▶ Source extract:

Panaji: The high court of Bombay at Goa has held that it cannot decide the petition seeking disqualification of health minister Vishwajit Rane on ground of defection from the Congress party before the matter is decided by the speaker under the tenth schedule of the Constitution.

An important ruling from the verdict states that there is no bar on a MLA from contesting elections after being disqualified by the speaker under the Anti-Defection Law read with Article 191(2) of the Constitution. Rane had resigned as Congress Valpoi MLA in March 2017 and joined the BJP-led government as minister.

The Congress petition had said that the health minister is barred from contesting assembly elections as he had defected from the party.

While dismissing the petition filed by Indian National Congress and its 15 MLAs, the court remarked that the attempt in the petition is to eject Rane from the House for the next five years, till 2022.

Dealing with the argument of the Congress party that the speaker has no jurisdiction to decide the case as Rane had resigned as MLA of the House in March 2017, a division bench comprising justices G S Patel and Nutan D Sardessai said, "It was for the complainants to first go to the speaker, and invite a decision, and then submit that decision to judicial review. This is something the speaker alone must decide in terms of paragraph 6(1) of the Tenth Schedule."

The court also rejected the petitioner's contention that, according to Article 191 of the Constitution, Rane is disqualified from contest the election for five years, as he defied the party whip, and that he cannot continue as a minister in the BJP government.

▶ Data for the task:
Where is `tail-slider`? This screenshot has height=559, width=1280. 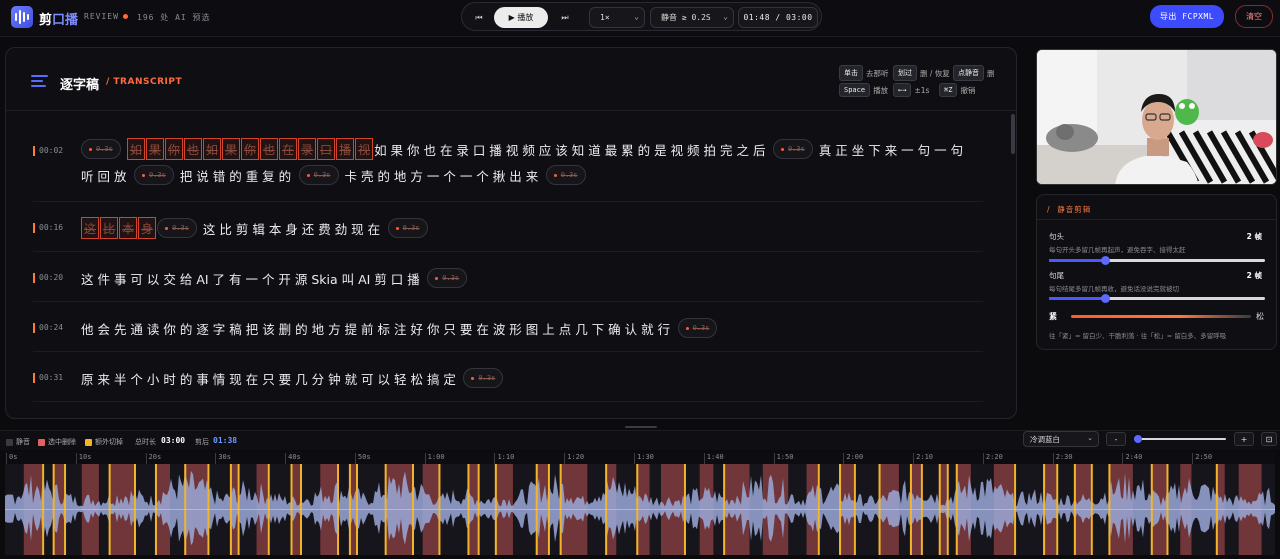
tail-slider is located at coordinates (1157, 298).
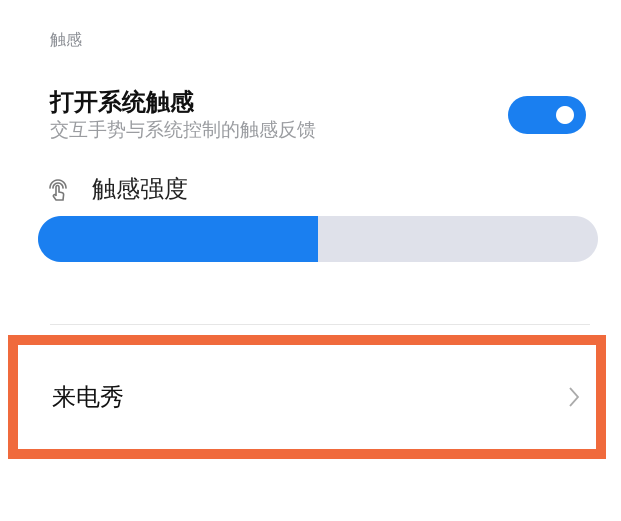  What do you see at coordinates (183, 130) in the screenshot?
I see `setting-description: 交互手势与系统控制的触感反馈` at bounding box center [183, 130].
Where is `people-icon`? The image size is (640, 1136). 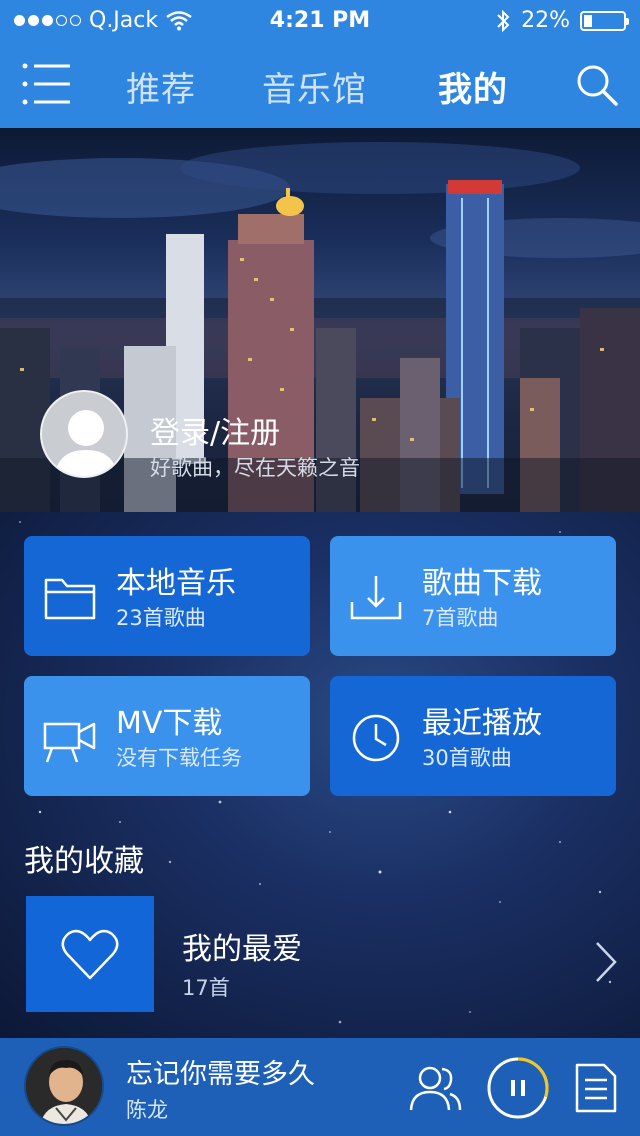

▶ Your tasks:
a) Retype the whole listing line for line, leaving out the pictures.
b) Extend the news report on the Goa bench's ruling about Vishwajit Rane's disqualification, starting after its last sentence.
The news report and the listing have no connection to each other.

▶ Exercise answers:
a)
Where is `tail-slider`? This screenshot has height=559, width=1280. 
tail-slider is located at coordinates (1157, 298).
  What do you see at coordinates (183, 130) in the screenshot?
I see `setting-description: 交互手势与系统控制的触感反馈` at bounding box center [183, 130].
Where is `people-icon`? The image size is (640, 1136). 

b)
In March, Rane had walked out of the assembly during the floor test of the BJP-led government and later submitted his resignation to the protem Speaker.

The court also observed, "Once a member resigns, and his resignation is accepted, the speaker cannot and does not have jurisdiction to decide whether, at some point, when he was a member of the House, he had become subject to a disqualification."

Rane's lawyer, senior advocate M S Doctor, who stated that if the member is declared to have earned a disqualification under Article 191(2) of the Constitution read with the Tenth Schedule, "that does not operate to bar him from elections for the whole five-year term of the assembly".

The issue before the court was whether disqualification under 191(2) of the Constitution, which is decided by the Speaker under the Tenth Schedule, also places a bar on contesting elections for five years. Under Article 191(1) there is bar on contesting elections when the disqualification is decided by the governor.

The high court held that when the disqualification is under Article 191(1) of the Constitution of India for holding office of profit, unsoundness of mind, insolvency, it engenders a disqualification either from continuing as a member, or even from standing for election ('being chosen as'), which necessarily means a five-year prohibition.

"The two clauses uses distinct phraseology and the meaning is plain. An Article 191(2) disqualification results in a discontinuance of membership. It does not earn the added disqualification of not returning to the voters and seeking re-election," the high court observed.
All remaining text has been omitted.